A moeda americana já acumula alta de 2,51% somente nos primeiros dias de julho. O índice DXY, que mede a força do moeda contra uma cesta de divisas consideradas fortes, subia 0,11%, a 97,76 pontos.
O dólar subia com mais força contra moedas emergentes, com avanço de 0,62% frente o peso mexicano; 0,46% frente o peso chileno; e 1,03% ante o rand sul-africano.
Ibovespa cede, com pressão de tarifas; Vale e Petrobras limitam perdas
O Ibovespa operava em queda de 0,52%, a 136.028 pontos, às 10h25 desta sexta-feira. O mau humor seguia imperando nos mercados, após o presidente dos EUA, Donald Trump, anunciar tarifa de 35% contra o Canadá na noite de ontem.
Além disso, os investidores repercutiam a decisão do republicano de impor taxa de 50% contra todos os produtos brasileiros.
A Embraer (EMBR3) recuava 2%, a R$ 73,81, estendendo as perdas da véspera, quando chegou a cair mais de 8% diante da perspectiva de que pode ser uma das empresas mais afetadas pela tarifa.
Em contraponto, a Vale e a Petrobras — empresas de maior peso no Ibovespa — operavam em alta e limitavam as perdas do índice.
Vale (VALE3): +0,43%, a R$ 55,52;
Petrobras ON (PETR3): +1,39%, a R$ 35,82 e
Petrobras PN (PETR4): +1,21%, a R$ 32,63.
Bolsa de NY operam em queda, de olho em tarifas
As Bolsas de Nova York operavam em queda nesta sexta-feira, com o presidente Donald Trump intensificando sua ofensiva comercial, e elevando as preocupações com os possíveis impactos inflacionários dos aumentos de tarifas.
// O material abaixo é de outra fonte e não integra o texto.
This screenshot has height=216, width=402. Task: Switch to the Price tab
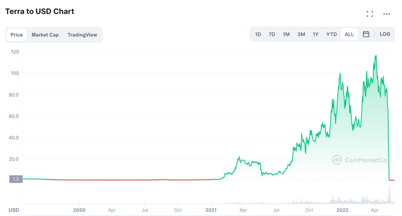[16, 35]
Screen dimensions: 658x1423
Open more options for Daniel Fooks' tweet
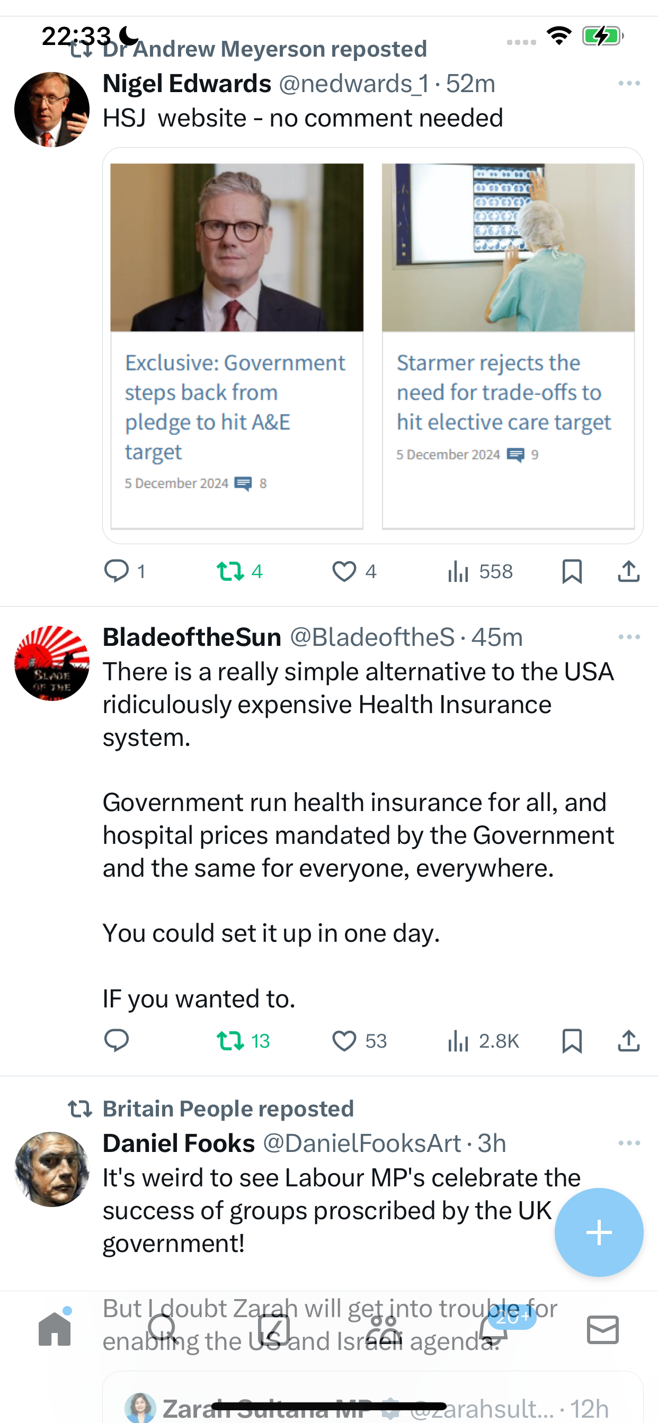tap(629, 1143)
Trump ameaçou impor uma tarifa de 35% sobre alguns produtos canadenses e mencionou a possibilidade de aumentar as taxas sobre a maioria dos outros países, acentuando sua retórica comercial.
Às 11h30 (horário Brasilia), o Dow Jones cedia 0,53%, a 44.411 pontos, o S&P 500 caía 0,29%, a 6.262 pontos, e o Nasdaq recuava 0,03%, a 20.624 pontos.
O mercado de ações está em baixa devido à postura mais agressiva do presidente Trump em relação às tarifas — disse Matt Maley, da Miller Tabak.
Com as ações em alta e muito caras, o mercado está se preparando para algum tipo de recuo.
Juros futuros sobem, após novas ameaças tarifárias de Trump
Os juros futuros operavam em alta ao longo de todos os vértices na manhã desta sexta-feira.
As taxas refletiam o comportamento dos rendimentos dos títulos do Tesouro americano (Treasuries), que subiam diante da notícia de que o presidente dos EUA, Donald Trump, anunciou tarifas de 35% contra o Canadá. Somente nesta semana, o líder americano já havia anunciado taxas para importantes parceiros comerciais, como o Japão, além de 50% de alíquota contra o Brasil.
Às 10h49 (horário Brasília):
A taxa de depósito interfinanceiro (DI) para janeiro de 2026 subia a 14,945% (ante 14,935% no fechamento de quinta-feira);
Para janeiro de 2027, a taxa ia a 14,355% (ante fechamento de 14,305%);
Para janeiro de 2029, a taxa ganhava a 13,545% (ante fechamento de 13,45%);
Para janeiro de 2030, o DI avançava a 13,615% (ante fechamento de 13,525%);
E, para janeiro de 2031, o DI operava em alta, a 13,69% (ante fechamento de 13,61%).